#### Dataset entries:
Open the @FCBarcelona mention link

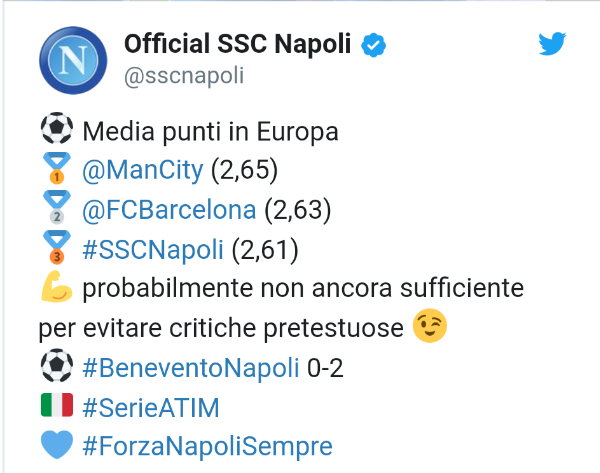pos(172,210)
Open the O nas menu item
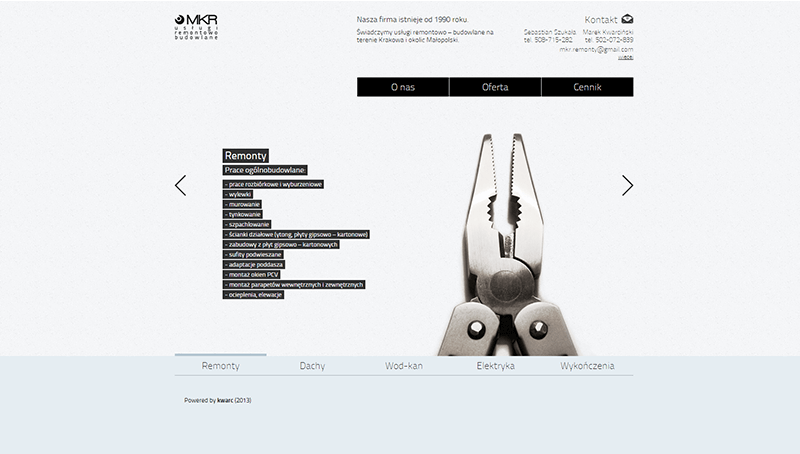This screenshot has width=800, height=454. click(x=403, y=87)
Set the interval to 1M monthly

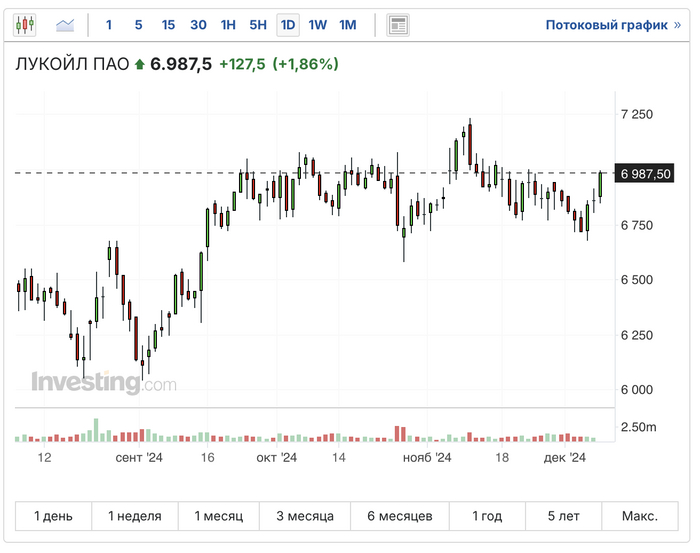click(348, 24)
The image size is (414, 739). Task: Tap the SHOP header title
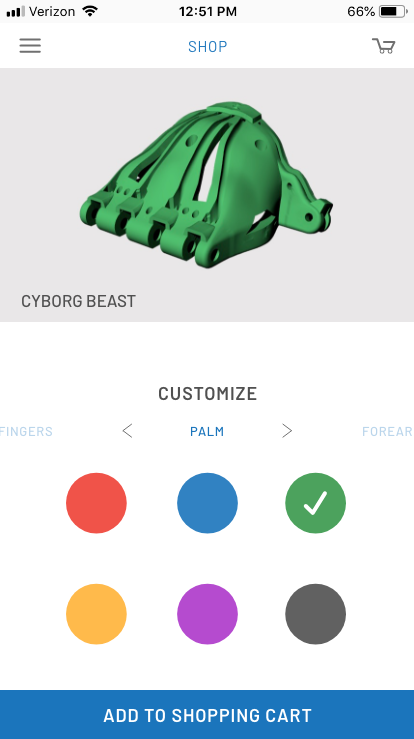pos(207,46)
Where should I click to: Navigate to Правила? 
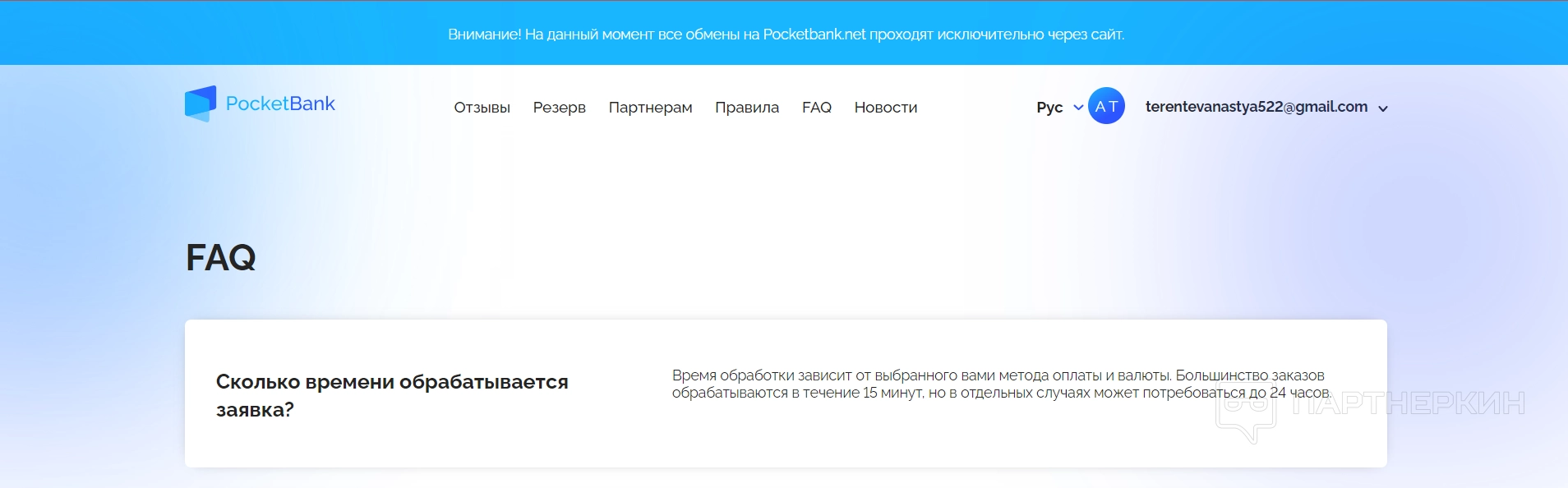coord(746,108)
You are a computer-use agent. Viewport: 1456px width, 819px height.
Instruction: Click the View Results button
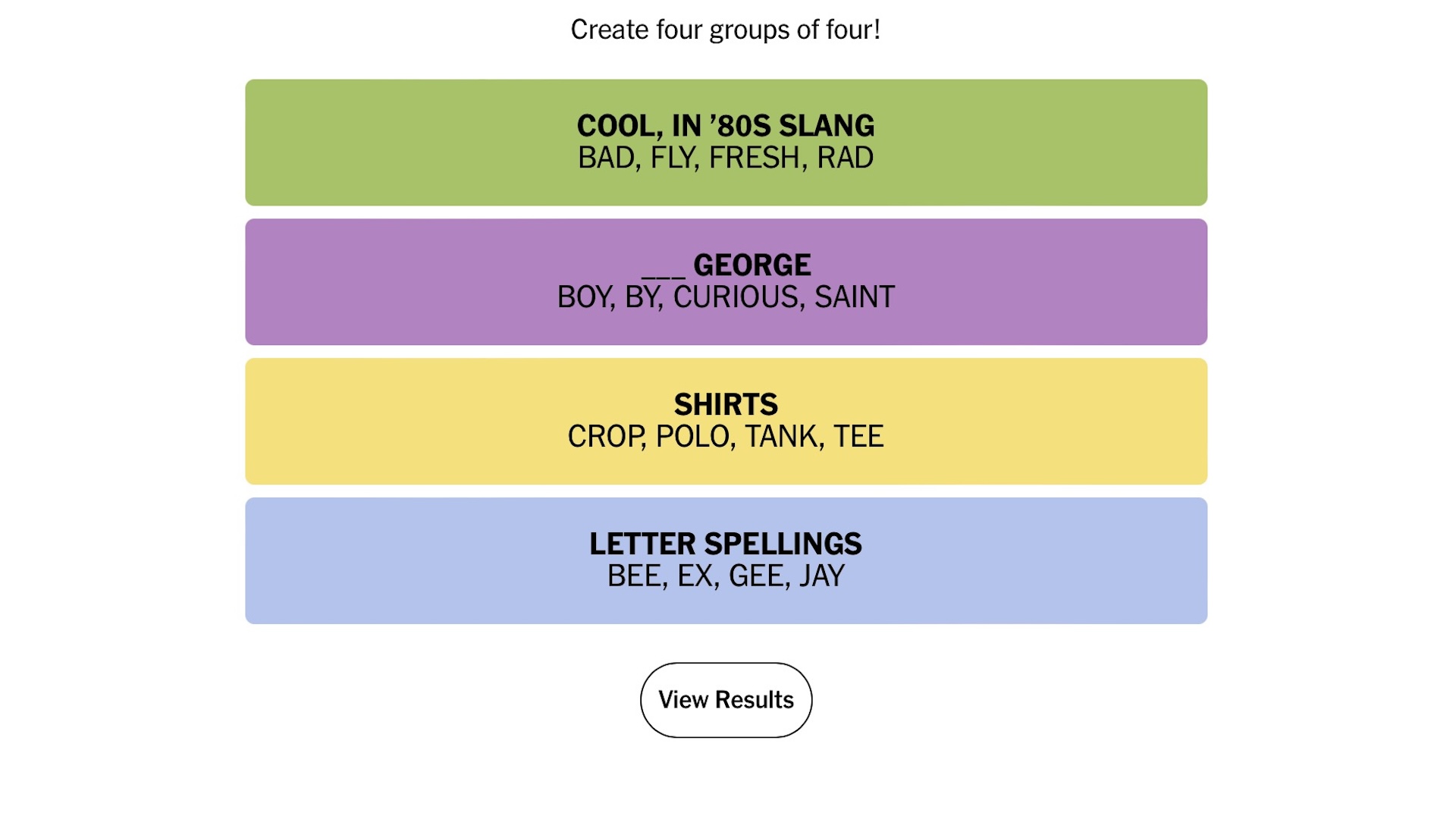coord(726,699)
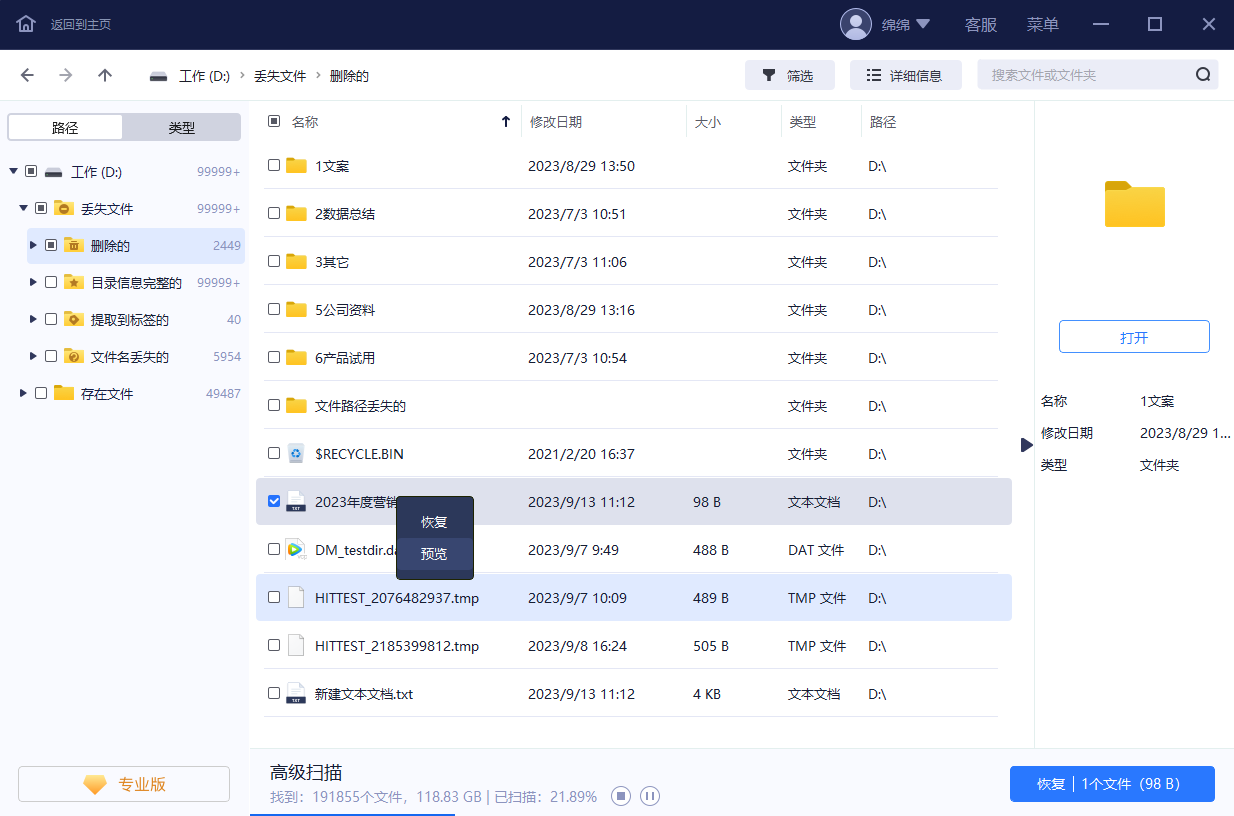Image resolution: width=1234 pixels, height=816 pixels.
Task: Uncheck the 2023年度营销 text file checkbox
Action: (x=274, y=501)
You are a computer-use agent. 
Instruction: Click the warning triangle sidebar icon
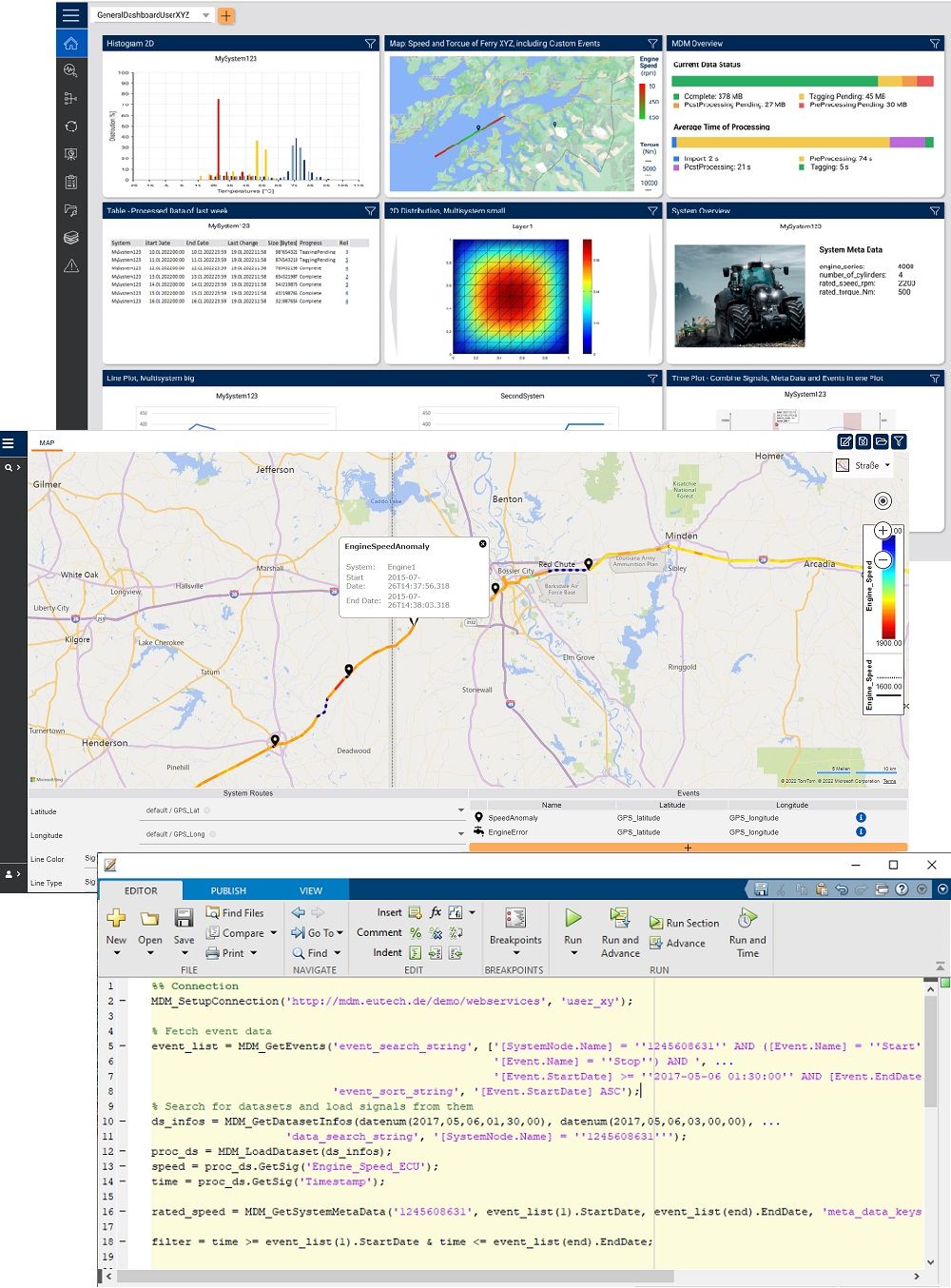[71, 266]
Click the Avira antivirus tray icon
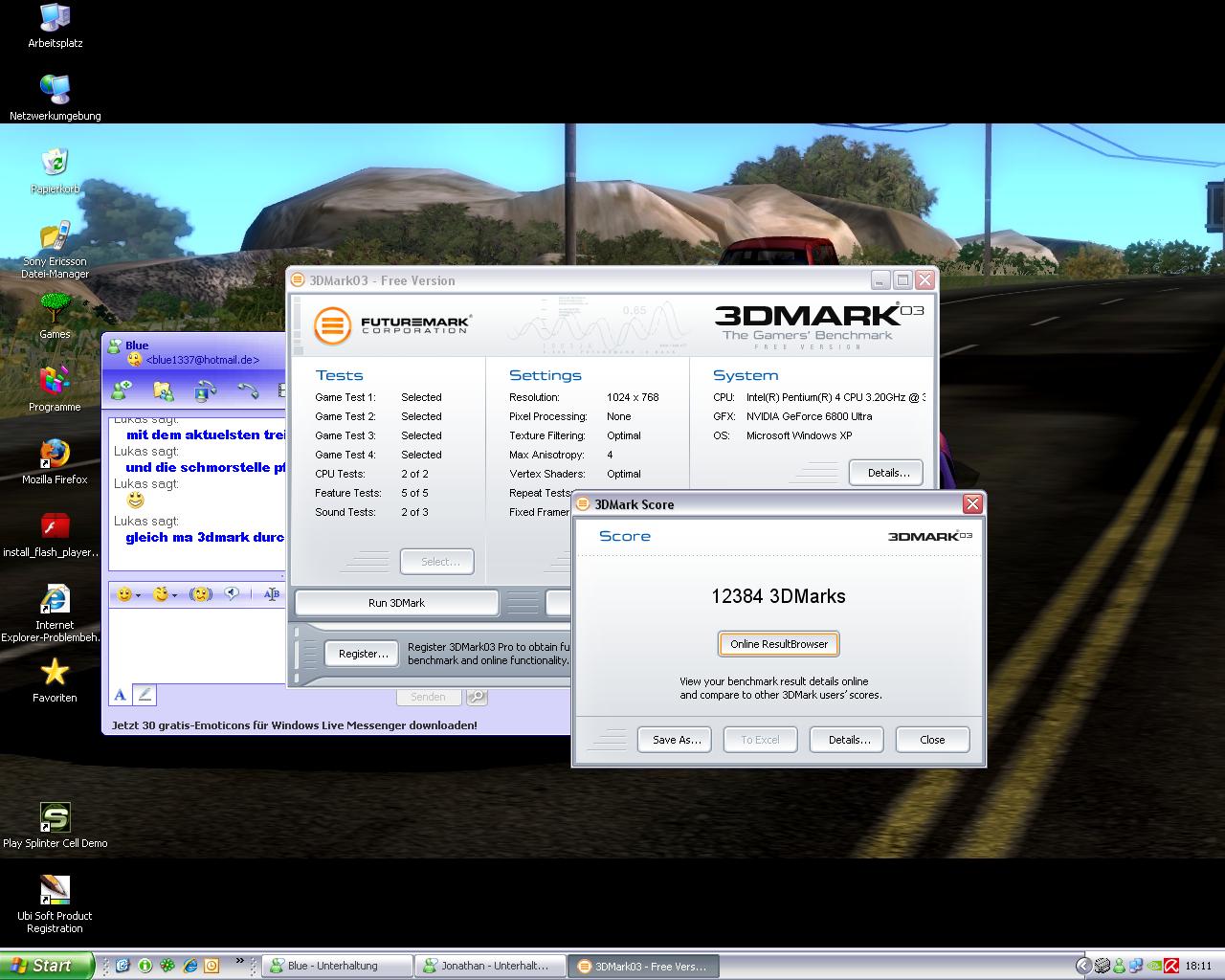The image size is (1225, 980). click(1169, 966)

#### Task description:
Would you please repeat the entries above verbatim, excluding each picture?

#### Expected answer:
Open the @FCBarcelona mention link

pos(172,210)
Open the O nas menu item
This screenshot has width=800, height=454. click(x=403, y=87)
Set the interval to 1M monthly

click(348, 24)
The image size is (414, 739). Task: Tap the SHOP header title
pos(207,46)
Where should I click to: Navigate to Правила? 
coord(746,108)
You are a computer-use agent. Viewport: 1456px width, 819px height.
Instruction: Click the View Results button
coord(726,699)
Image resolution: width=1234 pixels, height=816 pixels.
Task: Uncheck the 2023年度营销 text file checkbox
Action: (x=274, y=501)
You are a computer-use agent. 
Instruction: Click the warning triangle sidebar icon
[71, 266]
Click the Avira antivirus tray icon
The image size is (1225, 980). click(1169, 966)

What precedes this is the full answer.